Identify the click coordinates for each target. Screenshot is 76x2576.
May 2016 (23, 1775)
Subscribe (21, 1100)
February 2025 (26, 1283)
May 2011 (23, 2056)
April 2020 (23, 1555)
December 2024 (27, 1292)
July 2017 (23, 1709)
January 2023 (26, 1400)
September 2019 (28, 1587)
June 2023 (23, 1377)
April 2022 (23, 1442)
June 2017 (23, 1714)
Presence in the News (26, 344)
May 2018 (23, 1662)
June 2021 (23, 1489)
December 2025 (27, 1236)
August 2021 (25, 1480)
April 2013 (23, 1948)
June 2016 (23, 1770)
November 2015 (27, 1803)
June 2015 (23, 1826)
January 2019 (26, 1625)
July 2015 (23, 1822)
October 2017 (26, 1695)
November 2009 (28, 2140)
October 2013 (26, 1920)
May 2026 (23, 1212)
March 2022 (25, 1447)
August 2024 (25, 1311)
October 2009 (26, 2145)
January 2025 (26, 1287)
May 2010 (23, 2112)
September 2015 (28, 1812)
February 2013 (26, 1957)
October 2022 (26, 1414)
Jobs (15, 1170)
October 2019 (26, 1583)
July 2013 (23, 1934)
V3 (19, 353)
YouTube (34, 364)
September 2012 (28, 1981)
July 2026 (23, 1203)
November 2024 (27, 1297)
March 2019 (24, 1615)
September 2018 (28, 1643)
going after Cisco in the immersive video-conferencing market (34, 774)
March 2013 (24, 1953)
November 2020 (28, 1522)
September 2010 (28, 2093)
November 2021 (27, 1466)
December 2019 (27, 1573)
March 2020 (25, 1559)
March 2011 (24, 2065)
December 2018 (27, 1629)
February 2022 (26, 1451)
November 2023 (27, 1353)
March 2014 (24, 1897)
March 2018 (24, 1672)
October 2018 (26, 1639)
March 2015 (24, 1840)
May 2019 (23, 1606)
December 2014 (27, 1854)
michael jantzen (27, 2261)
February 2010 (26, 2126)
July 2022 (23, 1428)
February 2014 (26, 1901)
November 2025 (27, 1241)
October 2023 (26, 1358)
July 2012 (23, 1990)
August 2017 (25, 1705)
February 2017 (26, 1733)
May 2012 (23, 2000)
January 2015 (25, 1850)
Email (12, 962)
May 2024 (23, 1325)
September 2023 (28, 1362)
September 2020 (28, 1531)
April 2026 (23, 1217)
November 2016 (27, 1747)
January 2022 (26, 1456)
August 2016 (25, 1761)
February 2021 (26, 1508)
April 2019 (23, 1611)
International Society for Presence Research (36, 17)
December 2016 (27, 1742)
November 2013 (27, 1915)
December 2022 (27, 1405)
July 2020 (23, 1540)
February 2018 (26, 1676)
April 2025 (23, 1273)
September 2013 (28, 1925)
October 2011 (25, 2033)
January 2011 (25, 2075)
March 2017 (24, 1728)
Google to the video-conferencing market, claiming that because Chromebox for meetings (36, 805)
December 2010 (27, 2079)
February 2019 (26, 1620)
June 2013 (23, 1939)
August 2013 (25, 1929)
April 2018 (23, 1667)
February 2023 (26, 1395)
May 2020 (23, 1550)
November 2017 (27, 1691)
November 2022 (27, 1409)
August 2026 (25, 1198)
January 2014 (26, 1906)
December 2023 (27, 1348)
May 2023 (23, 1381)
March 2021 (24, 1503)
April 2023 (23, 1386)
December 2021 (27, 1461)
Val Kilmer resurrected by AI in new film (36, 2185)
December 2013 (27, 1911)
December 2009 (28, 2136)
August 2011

§ Aim of the task
Exact repetition of every record is required.

§ Response box
Identify the click coordinates for each target. Screenshot is 76x2576.
May 2016 (23, 1775)
Subscribe (21, 1100)
February 2025 (26, 1283)
May 2011 (23, 2056)
April 2020 (23, 1555)
December 2024 (27, 1292)
July 2017 (23, 1709)
January 2023 (26, 1400)
September 2019 (28, 1587)
June 2023 (23, 1377)
April 2022 (23, 1442)
June 2017 (23, 1714)
Presence in the News (26, 344)
May 2018 (23, 1662)
June 2021 (23, 1489)
December 2025 (27, 1236)
August 2021 (25, 1480)
April 2013 (23, 1948)
June 2016 (23, 1770)
November 2015 (27, 1803)
June 2015 (23, 1826)
January 2019 (26, 1625)
July 2015 (23, 1822)
October 2017 (26, 1695)
November 2009 (28, 2140)
October 2013 (26, 1920)
May 2026 (23, 1212)
March 2022 (25, 1447)
August 2024 (25, 1311)
October 2009 (26, 2145)
January 2025 (26, 1287)
May 2010 (23, 2112)
September 2015 (28, 1812)
February 2013 (26, 1957)
October 2022 (26, 1414)
Jobs (15, 1170)
October 2019 (26, 1583)
July 2013 (23, 1934)
V3 (19, 353)
YouTube (34, 364)
September 2012 (28, 1981)
July 2026 (23, 1203)
November 2024 (27, 1297)
March 2019 (24, 1615)
September 2018 (28, 1643)
going after Cisco in the immersive video-conferencing market (34, 774)
March 2013 (24, 1953)
November 2020 (28, 1522)
September 2010 (28, 2093)
November 2021 (27, 1466)
December 2019 (27, 1573)
March 2020 (25, 1559)
March 2011 (24, 2065)
December 2018 (27, 1629)
February 2022 (26, 1451)
November 2023 (27, 1353)
March 2014 (24, 1897)
March 2018 (24, 1672)
October 2018 (26, 1639)
March 2015 (24, 1840)
May 2019 (23, 1606)
December 2014 (27, 1854)
michael jantzen (27, 2261)
February 2010 (26, 2126)
July 2022 (23, 1428)
February 2014 (26, 1901)
November 2025 (27, 1241)
October 2023 (26, 1358)
July 2012 (23, 1990)
August 2017 (25, 1705)
February 2017 (26, 1733)
May 2012 (23, 2000)
January 2015 (25, 1850)
Email (12, 962)
May 2024 (23, 1325)
September 2023 (28, 1362)
September 2020 (28, 1531)
April 2026 (23, 1217)
November 2016 (27, 1747)
January 2022 (26, 1456)
August 2016 (25, 1761)
February 2021 (26, 1508)
April 2019 (23, 1611)
International Society for Presence Research (36, 17)
December 2016 (27, 1742)
November 2013 (27, 1915)
December 2022 (27, 1405)
July 2020 (23, 1540)
February 2018 (26, 1676)
April 2025 (23, 1273)
September 2013 (28, 1925)
October 2011 (25, 2033)
January 2011 (25, 2075)
March 2017 (24, 1728)
Google to the video-conferencing market, claiming that because Chromebox for meetings (36, 805)
December 2010 (27, 2079)
February 2019 (26, 1620)
June 2013 (23, 1939)
August 2013 (25, 1929)
April 2018 (23, 1667)
February 2023 (26, 1395)
May 2020 (23, 1550)
November 2017 (27, 1691)
November 2022 (27, 1409)
August 2026 (25, 1198)
January 2014 (26, 1906)
December 2023 (27, 1348)
May 2023 (23, 1381)
March 2021 (24, 1503)
April 2023 (23, 1386)
December 2021 (27, 1461)
Val Kilmer resurrected by AI in new film (36, 2185)
December 2013 (27, 1911)
December 2009 (28, 2136)
August 2011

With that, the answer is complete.